Wgts mutants also displayed defects in presynaptic MT organization, as revealed by labeling for the MAP-1B-related protein Futsch [37]. Mutant boutons had enhanced unbundled MTs [35], suggesting that MTs remained in an abnormal dynamic state. Because alterations in MT dynamics are known to affect bouton proliferation [37,38], these results could explain the bouton outgrowth defect of wgts mutants. Given that DFz2 and GSK-3β (Shaggy) are present within presynaptic boutons, a disruption in presynaptic Wg signaling might be responsible for the above phenotype. Indeed, subsequent work demonstrated that presynaptic GSK-3β negatively regulates synaptic bouton proliferation, and that Futsch is downstream of GSK-3β function [39] and is phosphorylated by GSK-3β [40]. These observations support a role for Wg signaling in regulating presynaptic MTs similar to the observations in mammals [9,10,1416] and, because Wg is secreted by boutons but not by muscles, these observations bring about the possibility that presynaptic DFz2 receptors might function in an autocrine loop during MT regulation.

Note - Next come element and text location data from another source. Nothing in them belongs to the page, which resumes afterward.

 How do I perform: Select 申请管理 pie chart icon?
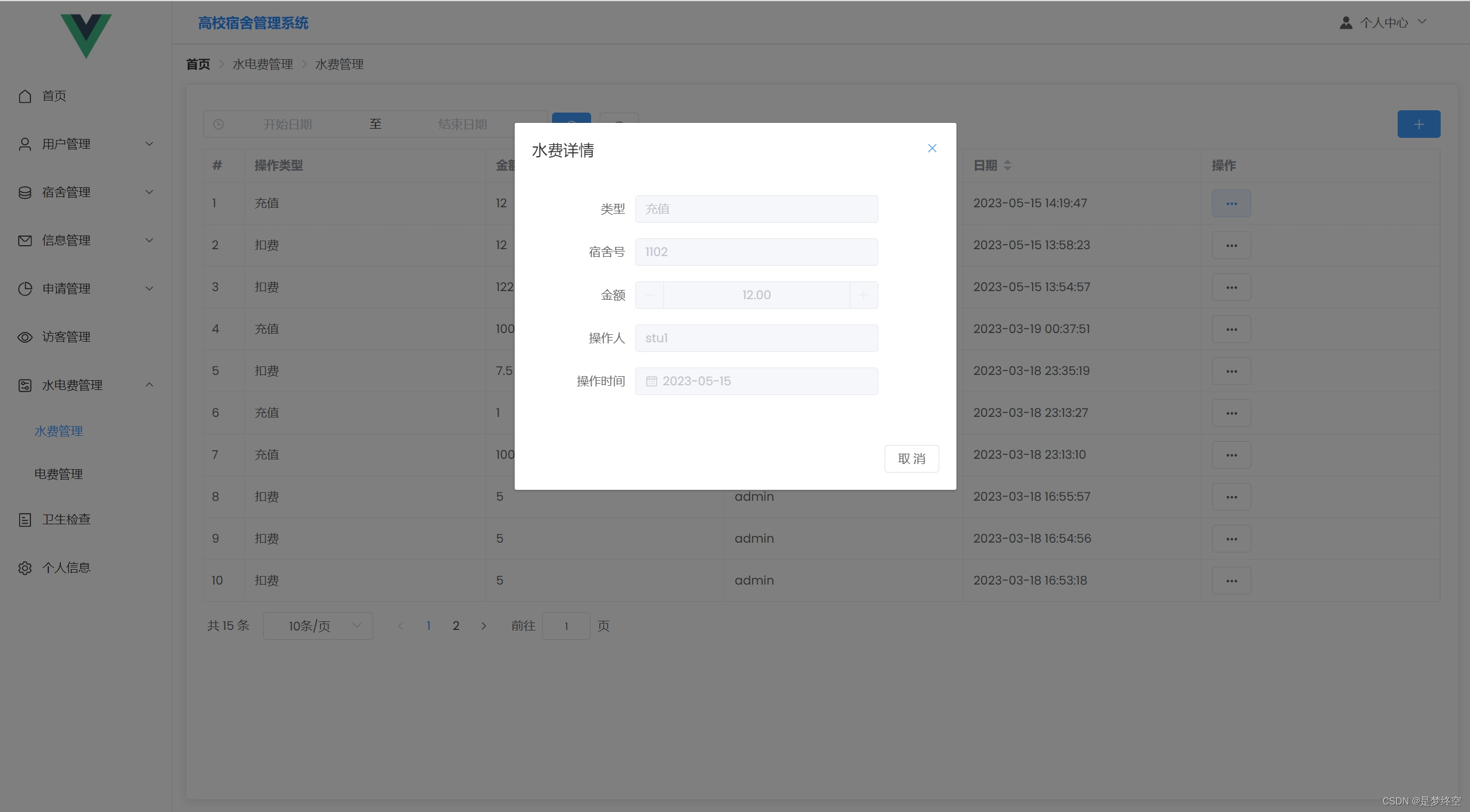25,289
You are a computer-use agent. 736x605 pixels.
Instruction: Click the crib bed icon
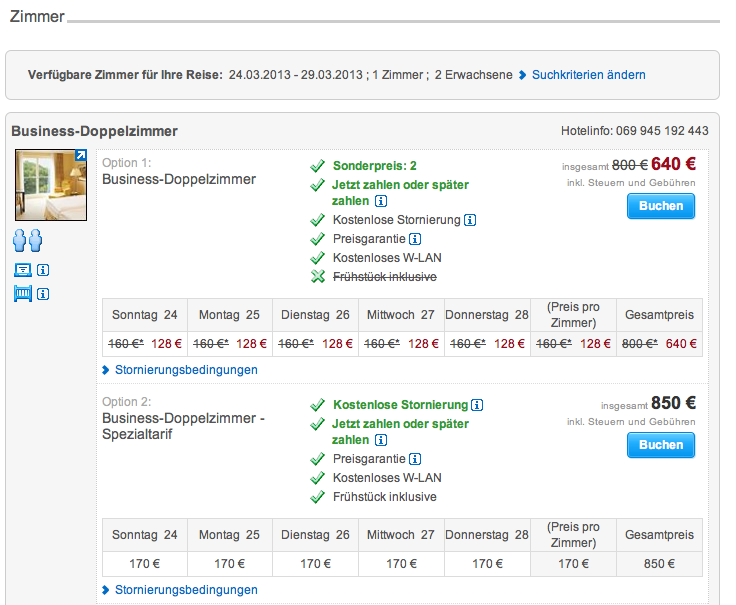[23, 294]
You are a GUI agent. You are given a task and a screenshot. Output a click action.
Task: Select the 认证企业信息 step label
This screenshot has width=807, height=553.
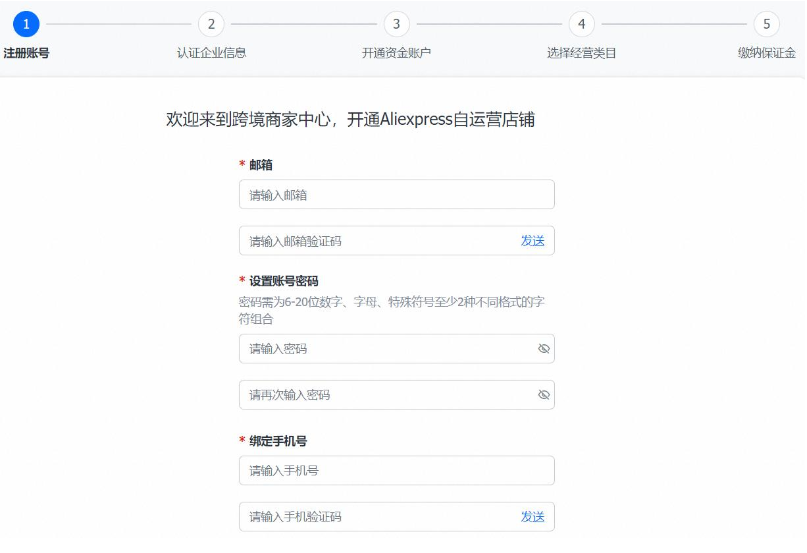tap(211, 53)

These studies make a compelling case that Wnts can function in an anterograde, and perhaps in an autocrine fashion to establish some of the most basic synaptic structures, such as active zones and postsynaptic densities.

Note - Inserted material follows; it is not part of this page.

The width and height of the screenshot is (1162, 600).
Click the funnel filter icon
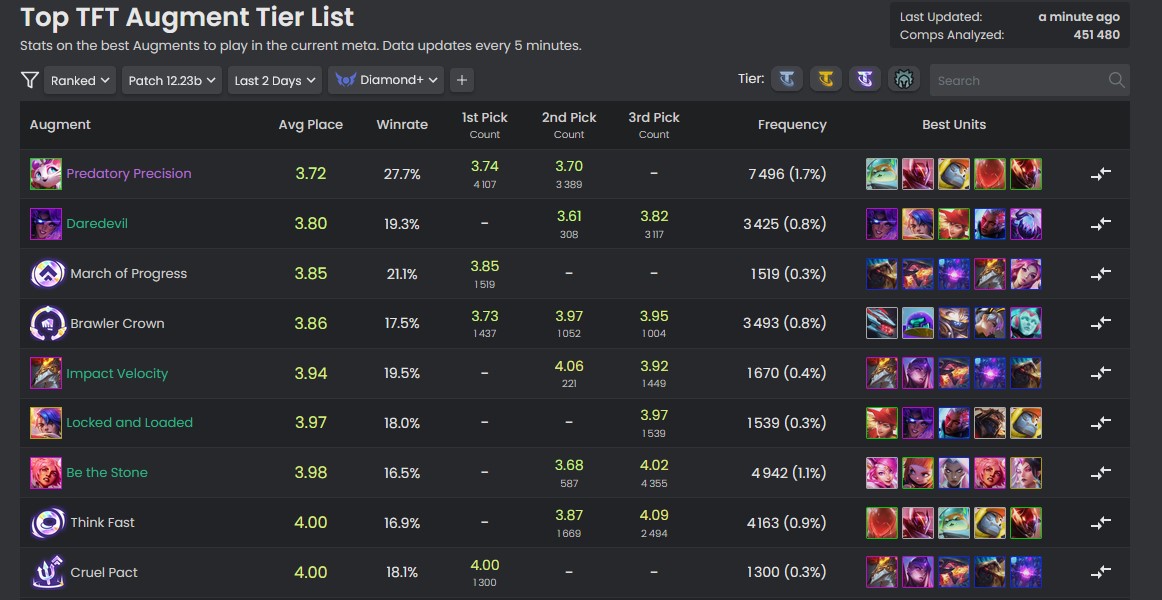[x=30, y=80]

Frizzled finds its way to the nucleus

The search for the transduction cascade activated by Wg at the Drosophila NMJ led to the finding of a previously unrecognized alternative Wnt pathway, the Fz nuclear import pathway (FNI) [20] (Figure 1c and Box 2). Using antibodies recognizing the extracellular N- and intracellular C-terminus of DFz2 (DFz2N and DFz2C), it was found that, although both antibodies labeled the NMJ, the DFz2C antibody also labeled punctate structures within muscle nuclei, and DFz2N immunoreactivity was observed at the nuclear periphery. These intranuclear DFz2C foci localized to chromosomal regions, as assessed by propidium iodide staining, but were absent from heterochromatic regions based on heterochromatic protein 1 staining. Further biochemical and site-directed mutagenesis studies demonstrated that the C-terminal of DFz2 is cleaved at a glutamyl endopeptidase site that is conserved in some Fz receptors from flies to humans (Figure 2b), giving rise to an 8-kDa fragment that is imported into the muscle nuclei. It was proposed that DFz2C nuclear import, but not DFz2 cleavage, is Wg-dependent (Figure 1). Indeed, DFz2 nuclear import levels – but not DFz2 endocytosis, trafficking or cleavage – correlated with levels of Wg secretion.

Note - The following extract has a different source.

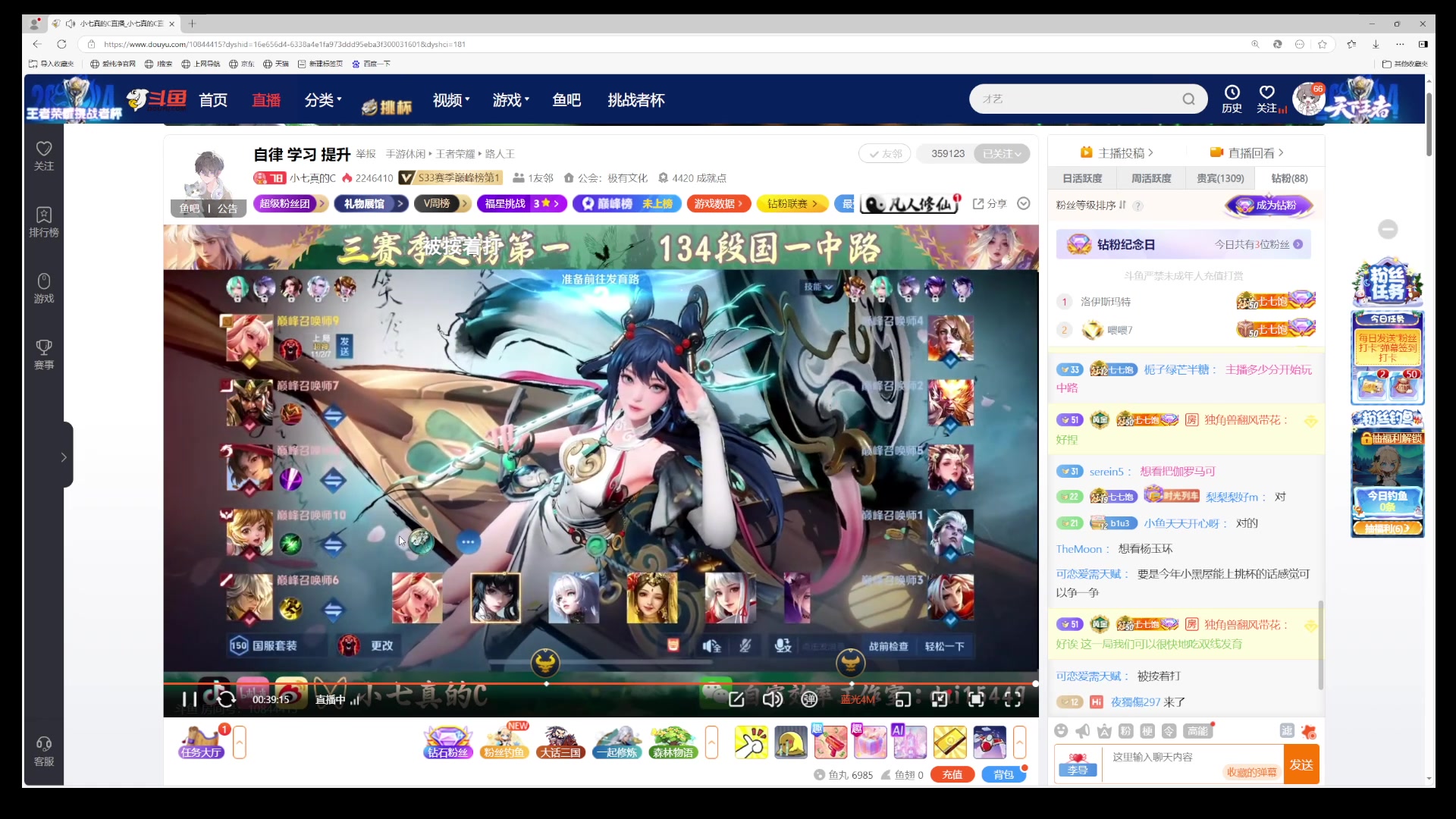This screenshot has width=1456, height=819.
Task: Mute the video player volume
Action: tap(772, 699)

Box 2. Wnts function as anterograde and perhaps autocrine signals during synapse differentiation in the fly.

The Drosophila larval muscles are innervated by glutamatergic motor neurons, and their presynaptic endings are composed of synaptic boutons resembling beads on a string. Each synaptic bouton contains many active zones [53] and is enveloped by the postsynaptic muscle membrane, which forms a complex structure, the SSR. Glutamate receptor clusters are localized at PSDs directly juxtaposed to presynaptic active zones. During larval development, the enormous increase in muscle cell size is accompanied by a corresponding enhancement in the number and size of synaptic boutons and release sites to maintain excitation–contraction efficacy, a process regulated by electrical activity [54].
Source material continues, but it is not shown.